**Exercise**
Once you have found the line with "Toggle the Game Mode switch on" in the records below, retype it and every line after it to the end exactly, with no pictures and nothing more.

**Data under study**
*** Block opens ***

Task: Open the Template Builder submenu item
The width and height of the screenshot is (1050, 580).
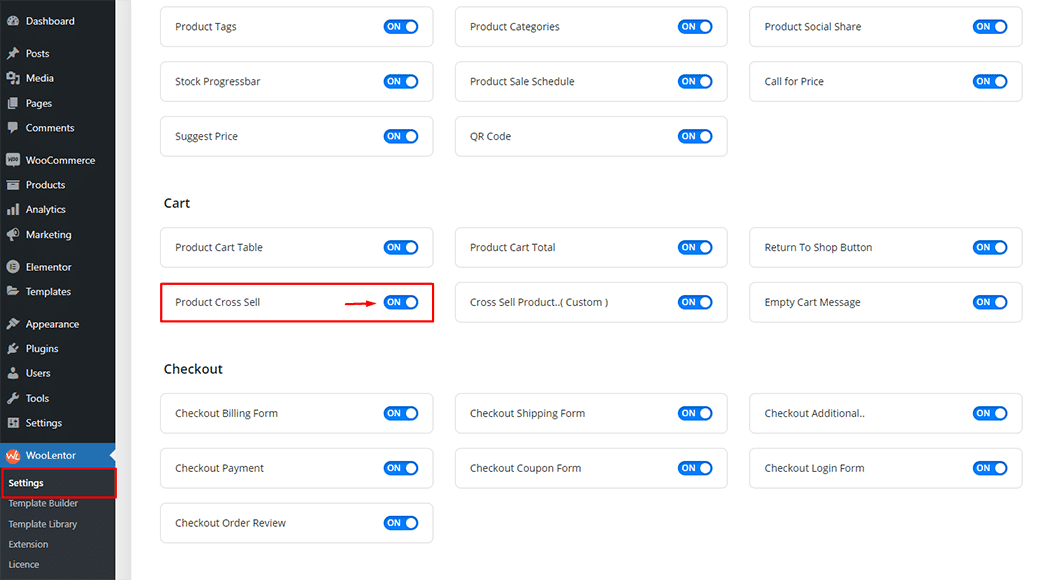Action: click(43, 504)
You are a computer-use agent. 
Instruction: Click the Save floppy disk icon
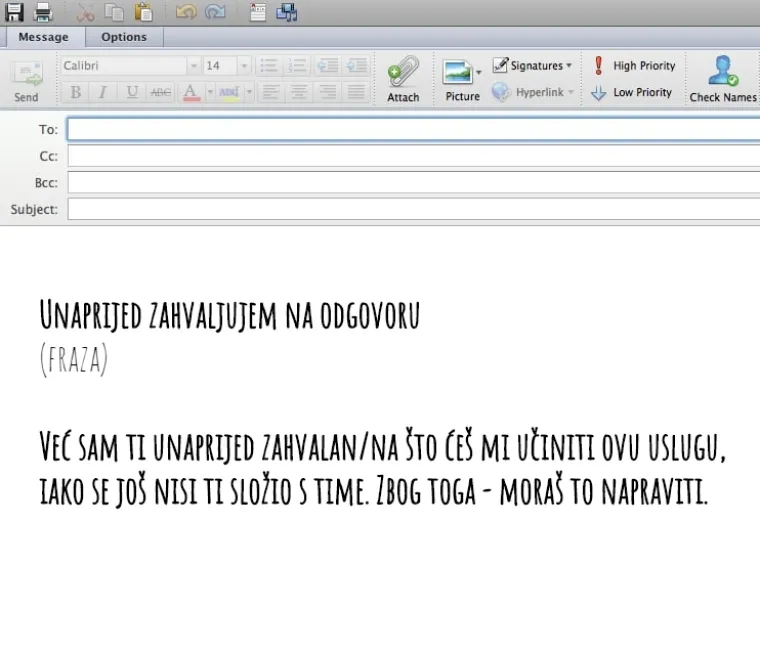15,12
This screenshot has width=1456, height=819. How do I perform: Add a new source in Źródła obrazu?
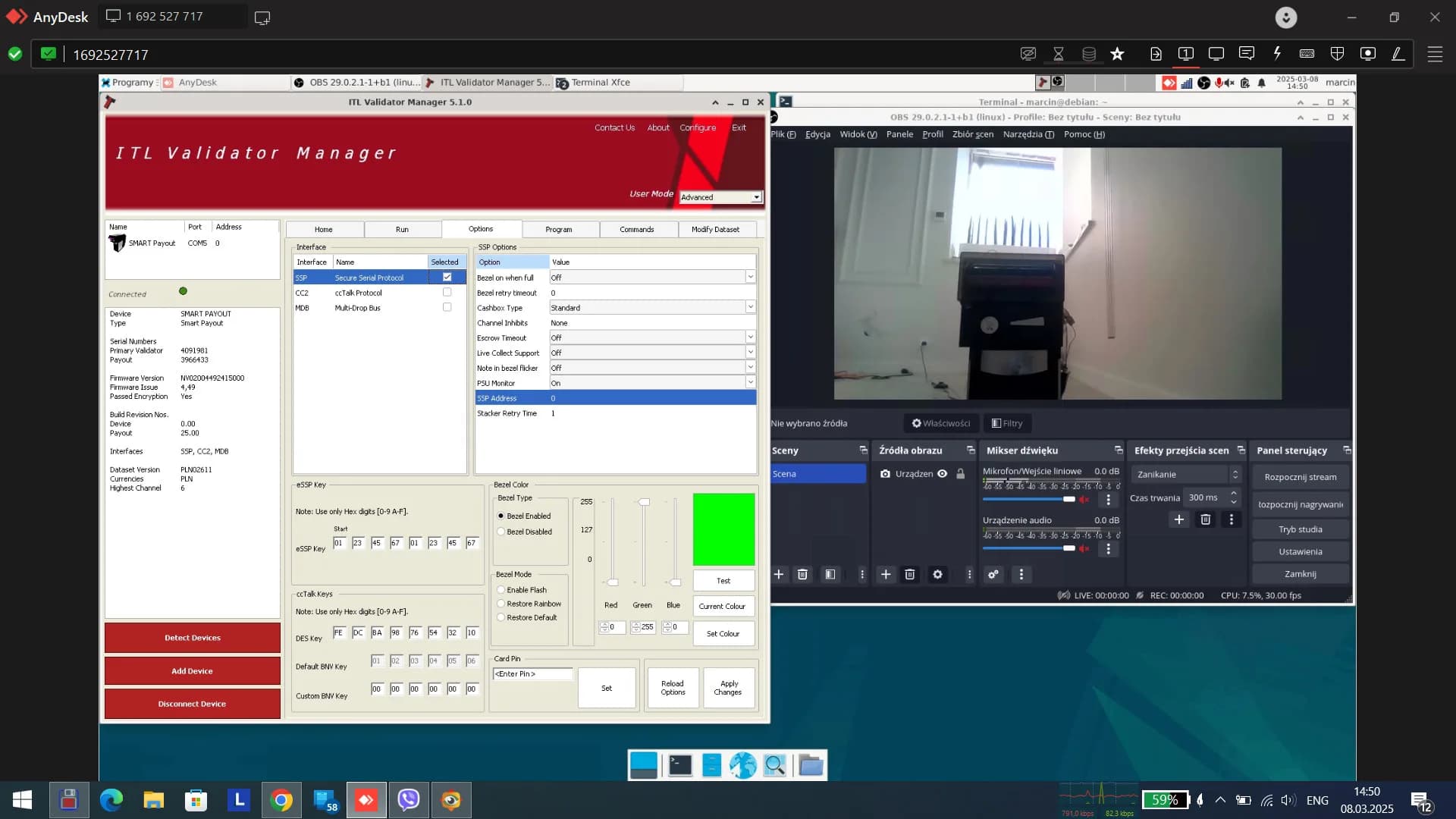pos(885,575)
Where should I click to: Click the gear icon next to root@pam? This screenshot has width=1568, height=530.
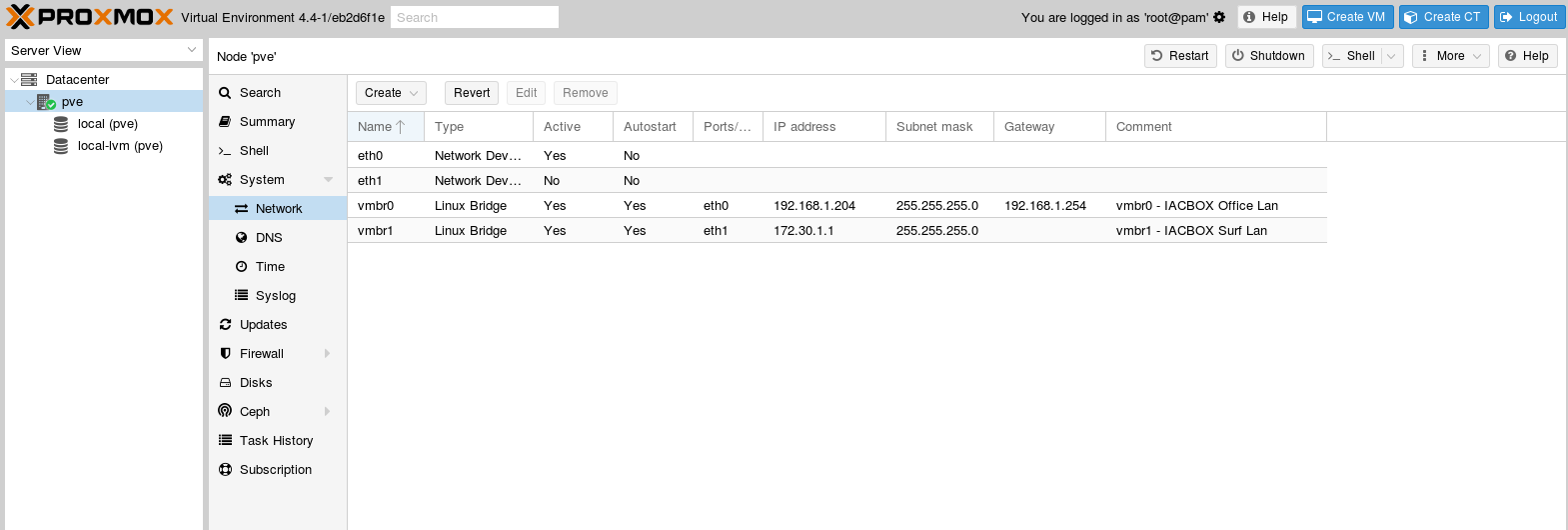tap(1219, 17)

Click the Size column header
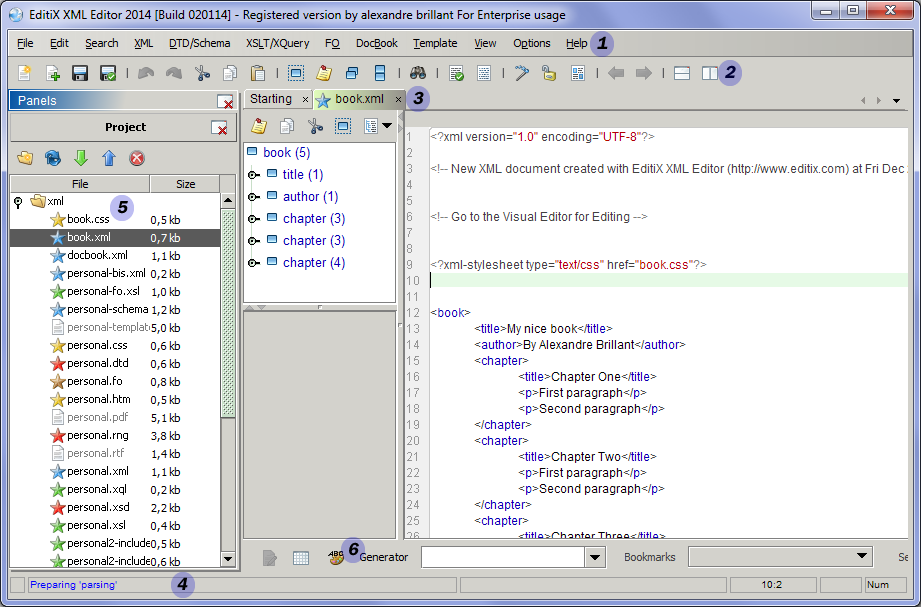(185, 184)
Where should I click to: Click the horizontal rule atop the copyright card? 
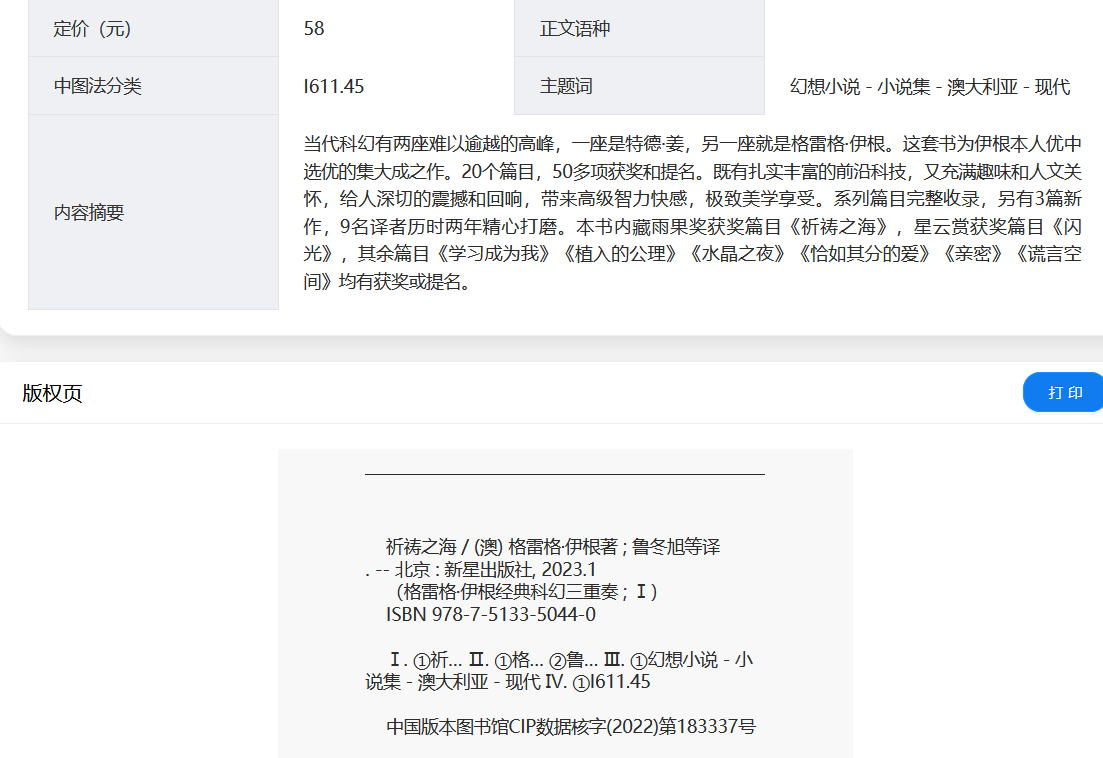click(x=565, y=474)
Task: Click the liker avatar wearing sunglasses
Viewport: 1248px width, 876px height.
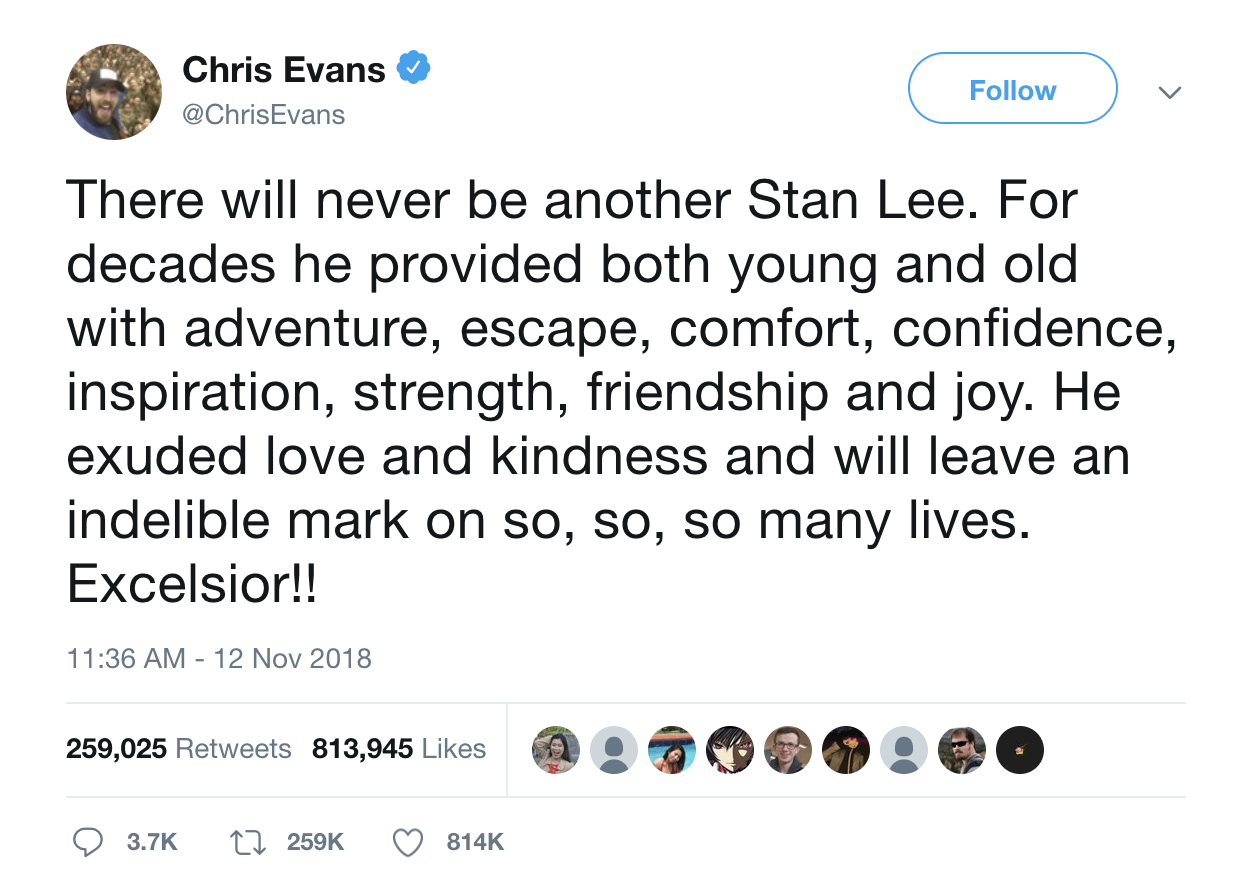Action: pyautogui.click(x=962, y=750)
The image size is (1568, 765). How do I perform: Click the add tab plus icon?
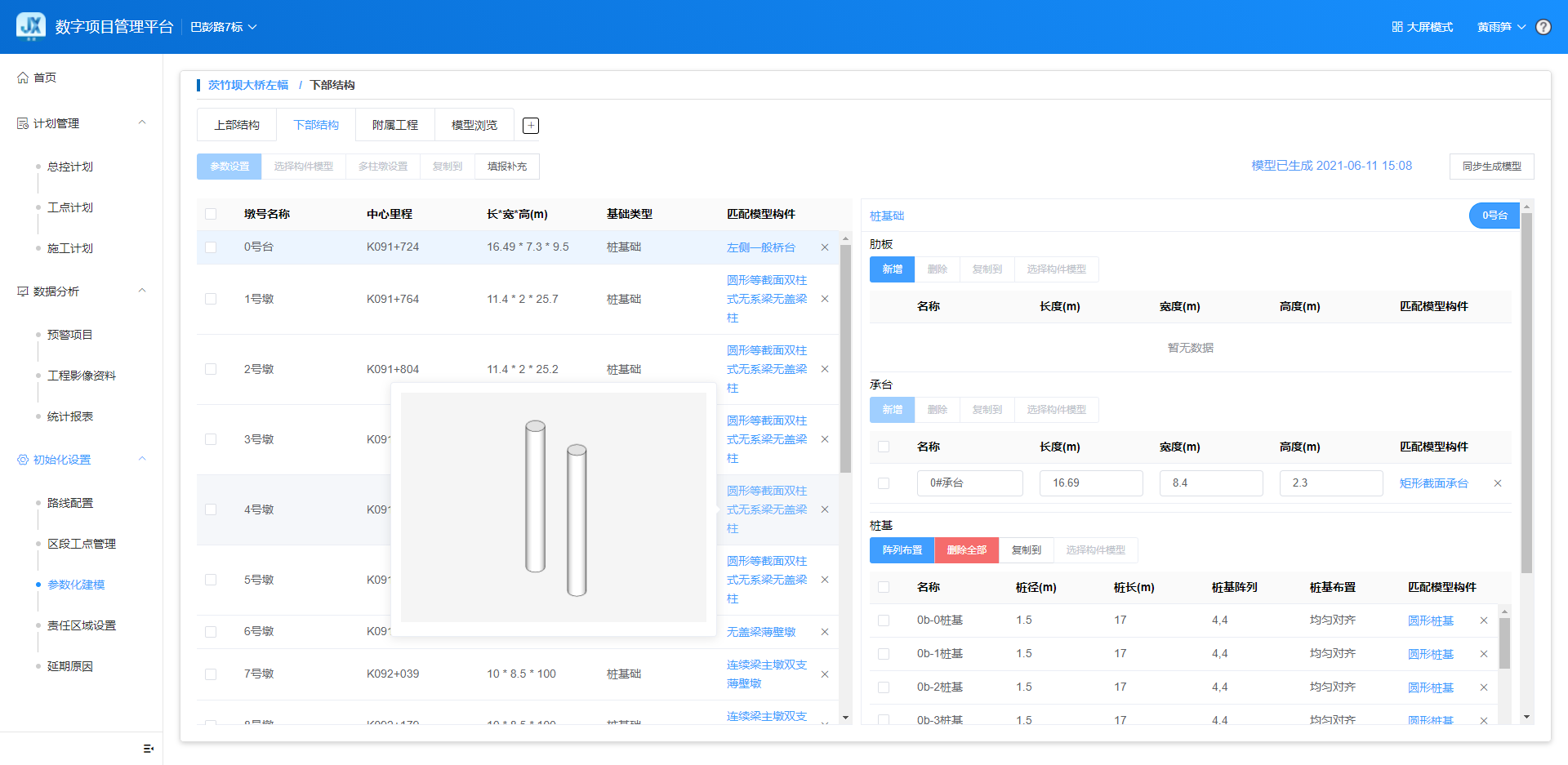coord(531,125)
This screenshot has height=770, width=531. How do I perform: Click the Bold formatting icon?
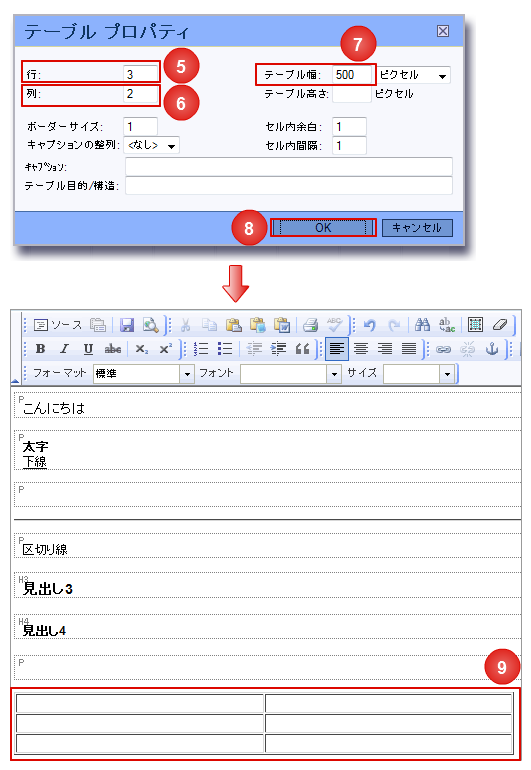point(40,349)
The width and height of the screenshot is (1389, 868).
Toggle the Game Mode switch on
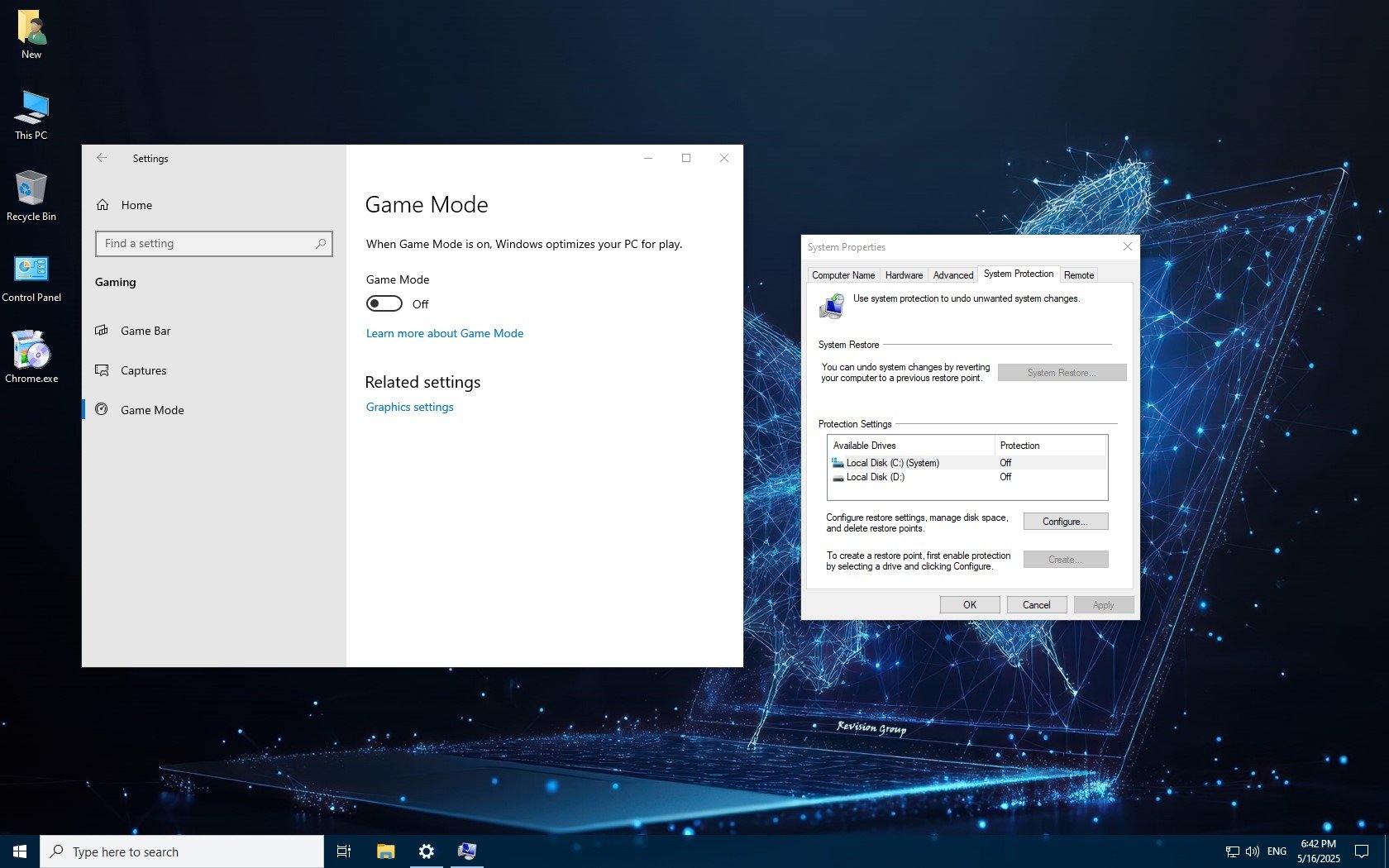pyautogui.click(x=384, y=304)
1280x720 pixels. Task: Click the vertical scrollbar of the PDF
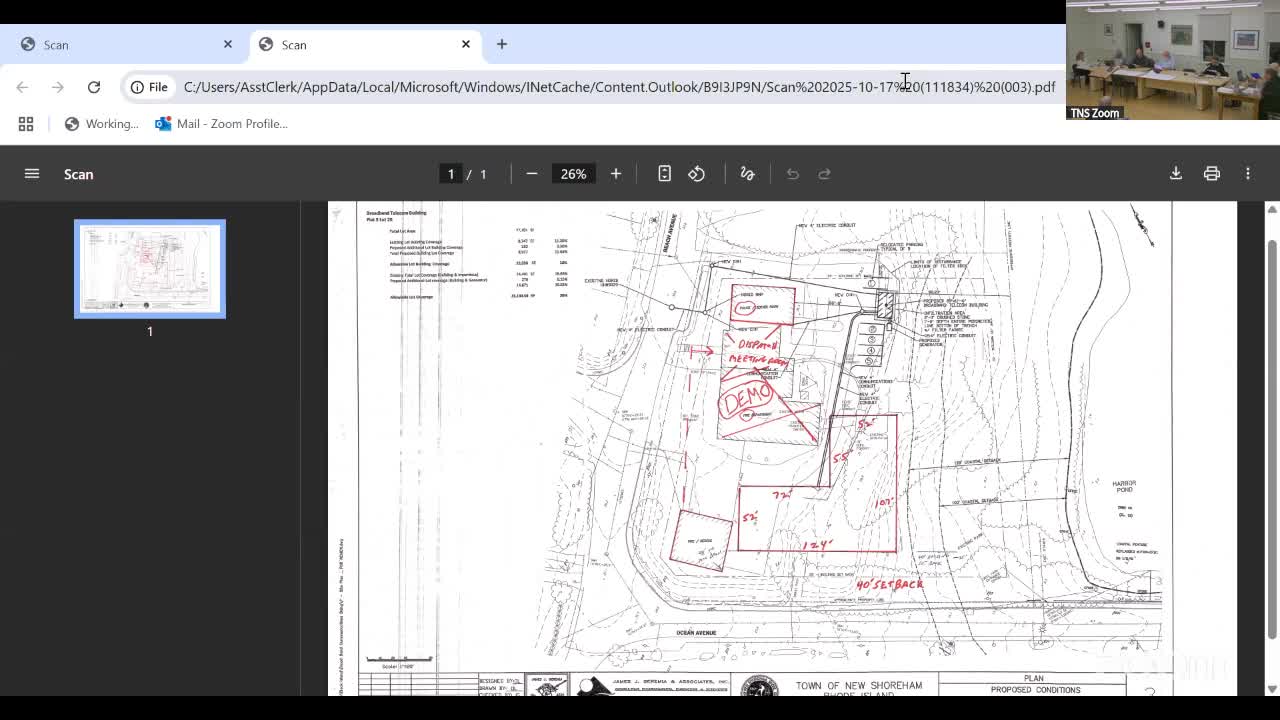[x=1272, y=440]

*** Block closes ***

**Reply**
Toggle the Game Mode switch on
pyautogui.click(x=384, y=304)
1280x720 pixels. Task: Click the vertical scrollbar of the PDF
[x=1272, y=440]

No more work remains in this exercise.